The Police na turnê de Zenyatta Mondatta. |
Ao trocar de produtor, o Police também trocou de estúdio já que o Surrey Sound Studio, em Leatherhead, na Inglaterra, era de propriedade de Nigel Gray. O trio inglês deixou o antigo estúdio onde gravou os seus três primeiros discos, e foram gravar o novo álbum na ilha paradisíaca de Montserrat, no Caribe, no AIR Studios, pertencente ao produtor e arranjador George Martin (1926-2016), o mesmo que havia produzido os discos dos Beatles. No Air Studios, em Monserrat, o Police passou os meses de junho e julho gravando material para o novo álbum.
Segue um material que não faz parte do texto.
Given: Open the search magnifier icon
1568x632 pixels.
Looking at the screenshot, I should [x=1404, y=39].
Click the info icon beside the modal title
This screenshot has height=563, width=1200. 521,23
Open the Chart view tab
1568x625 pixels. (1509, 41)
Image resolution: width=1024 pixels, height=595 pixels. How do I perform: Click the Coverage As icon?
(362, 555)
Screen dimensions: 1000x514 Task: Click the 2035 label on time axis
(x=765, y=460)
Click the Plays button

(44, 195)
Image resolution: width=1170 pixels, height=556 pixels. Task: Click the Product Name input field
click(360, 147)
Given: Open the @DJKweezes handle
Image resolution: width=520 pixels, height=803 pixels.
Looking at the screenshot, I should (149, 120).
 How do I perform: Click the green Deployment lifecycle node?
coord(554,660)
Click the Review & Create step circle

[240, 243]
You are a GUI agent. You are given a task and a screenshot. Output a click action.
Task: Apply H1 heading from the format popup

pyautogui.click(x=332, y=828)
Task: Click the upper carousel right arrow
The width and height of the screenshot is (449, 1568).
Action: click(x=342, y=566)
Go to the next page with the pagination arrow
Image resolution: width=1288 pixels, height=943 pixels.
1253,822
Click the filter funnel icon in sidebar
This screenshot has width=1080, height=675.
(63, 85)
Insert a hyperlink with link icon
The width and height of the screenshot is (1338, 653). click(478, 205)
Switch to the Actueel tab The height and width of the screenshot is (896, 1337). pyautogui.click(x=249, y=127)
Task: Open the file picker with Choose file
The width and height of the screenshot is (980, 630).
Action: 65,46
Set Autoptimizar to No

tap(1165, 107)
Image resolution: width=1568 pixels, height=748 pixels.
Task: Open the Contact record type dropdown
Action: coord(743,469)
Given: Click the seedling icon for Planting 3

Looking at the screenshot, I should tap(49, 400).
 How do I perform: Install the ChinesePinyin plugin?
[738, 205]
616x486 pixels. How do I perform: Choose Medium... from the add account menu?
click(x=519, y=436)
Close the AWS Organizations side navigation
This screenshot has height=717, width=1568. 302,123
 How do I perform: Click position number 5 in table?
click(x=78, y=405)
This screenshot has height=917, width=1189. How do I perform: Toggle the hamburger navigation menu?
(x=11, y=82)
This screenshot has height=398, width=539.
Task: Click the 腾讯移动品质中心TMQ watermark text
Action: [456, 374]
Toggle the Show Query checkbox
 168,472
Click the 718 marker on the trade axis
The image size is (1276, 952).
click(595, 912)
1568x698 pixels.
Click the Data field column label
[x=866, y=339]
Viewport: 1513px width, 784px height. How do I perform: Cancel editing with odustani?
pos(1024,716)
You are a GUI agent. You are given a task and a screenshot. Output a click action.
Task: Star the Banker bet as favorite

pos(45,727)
Intitulado Ghost In The Machine, o quarto álbum do Police foi o primeiro da banda a ter um título em inglês, diferente dos três discos anteriores que tinham títulos estranhos que misturavam inglês e francês.
Por outro lado, se a esquisitice deixou o título do disco, ela mudou-se para a imagem da capa. Ao invés de uma foto da banda estampando a capa, três figuras gráficas em vermelho aparecem num fundo escuro no centro da capa, representando cada integrante do Police: à esquerda Andy Summers, no centro Sting e à direita Stewart Copeland. O designer gráfico inglês, Mick Haggerty, foi quem criou a arte da capa.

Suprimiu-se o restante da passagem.